If you are considering acting as your own GC to save the 10 to 20 percent markup, build the full schedule yourself before committing. If you cannot articulate the dependencies between each trade, you are not ready to coordinate them under pressure. For projects with three or more trades, see General Contractor vs Subcontractor: Who Does What for what the GC role actually covers, and How to Hire a General Contractor for the vetting process.

For permits required at each phase, see When Do You Need a Permit for Home Improvement? -- many of the sequence inspection hold-points are permit-driven.

Frequently asked questions

Can electricians and plumbers work at the same time?

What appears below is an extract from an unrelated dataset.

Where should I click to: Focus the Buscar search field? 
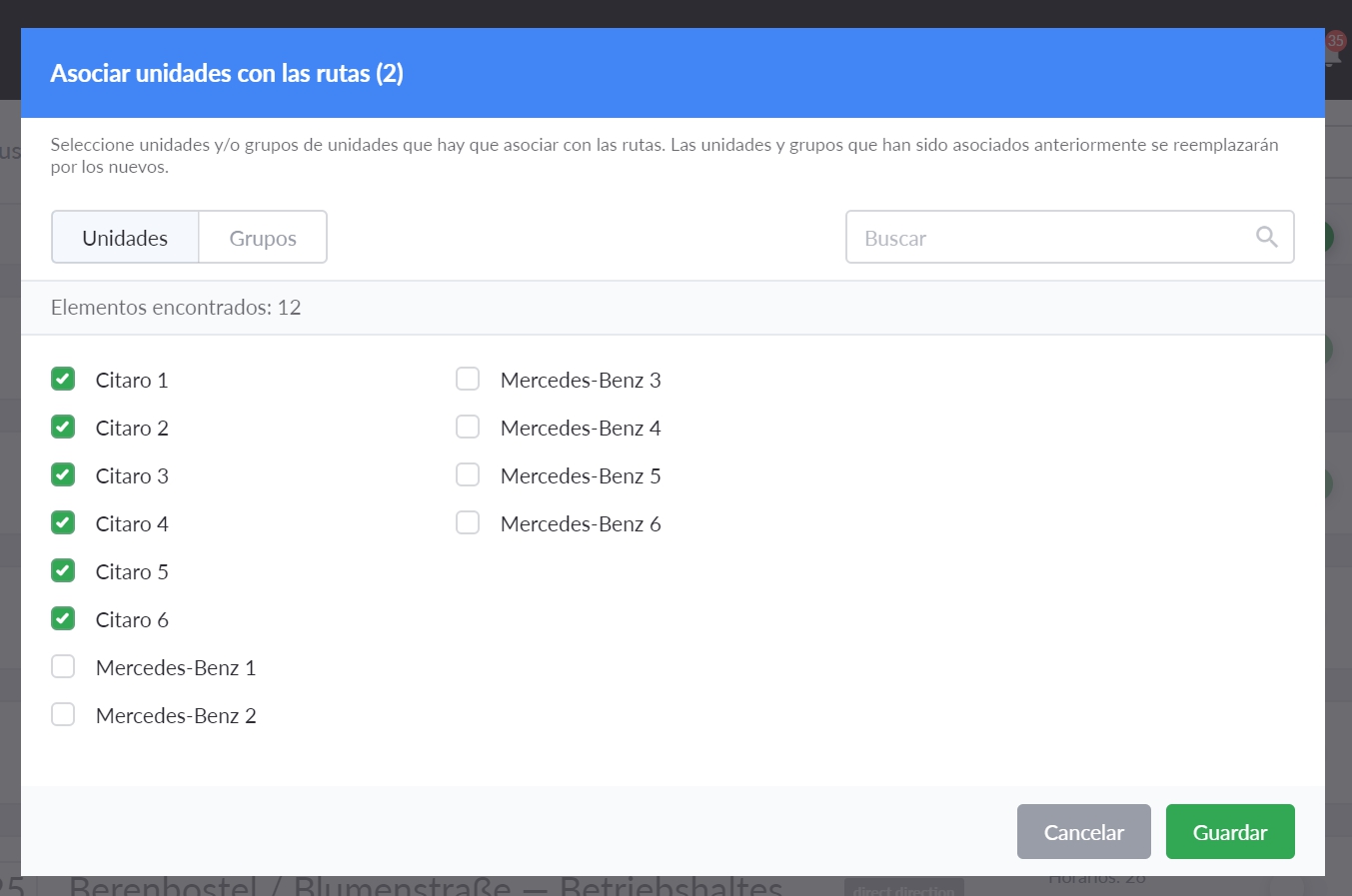pos(1049,238)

Yes, and on most projects they should. Rough plumbing (supply, drain, and gas rough-in) and rough electrical (cable runs and junction boxes) can and typically do happen in parallel during the rough-in phase, after demolition and before insulation. Both trades need access to open walls and floors, and neither depends on the other's work being complete first. Scheduling them simultaneously reduces project duration.

Does flooring always go in last?

Not always, but flooring should go in after all messy trades are complete. Paint, tile grouting, and any work involving water, adhesives, or heavy foot traffic from other trades should be done before flooring is installed. On standard projects: drywall, priming, paint, cabinets (kitchen), then flooring, then trim and baseboard. Hardwood flooring is especially sensitive to moisture and should go in after HVAC is operational and the space has reached stable humidity.

Who installs cabinets, before or after flooring?

Kitchen cabinets are installed before flooring in most modern kitchens. Cabinets sit on the subfloor, not on the finish floor, and flooring runs up to the cabinet base. This sequence means you do not pay to tile or install hardwood under cabinets, which reduces material cost. However, confirm this sequence with your GC before ordering flooring, since some flooring types and island configurations work differently.

What causes the most delays in a remodel timeline?

Permit delays, trade scheduling conflicts, and materials back-orders are the three most common causes of remodel delays, per construction project management data. Custom cabinets, specialty tile, and window orders often have 6 to 12 week lead times -- if not ordered before demolition, the project stalls waiting for materials while all other trades are ready to proceed. Order long-lead materials before you break ground.

Should I get all my permits before any contractor starts work?

Yes. Work begun before the permit is issued is unpermitted work, which can require tear-out and redo at your expense. The general contractor is responsible for pulling permits before starting any permitted scope. Demolition may proceed under a separate demo permit; rough framing, electrical, plumbing, and mechanical all require inspection before walls close. Starting without a permit creates legal and insurance exposure -- never accept that argument.

Can I hire trades directly and manage sequencing myself?

Yes, but acting as your own general contractor requires you to understand trade dependencies, schedule inspections between phases, and manage the consequences of any sequence error yourself. Homeowners with construction experience can do this successfully. For most multi-trade projects over $30,000, the cost of sequencing errors, schedule gaps between trades, and inspection coordination typically exceeds the markup savings from bypassing a GC.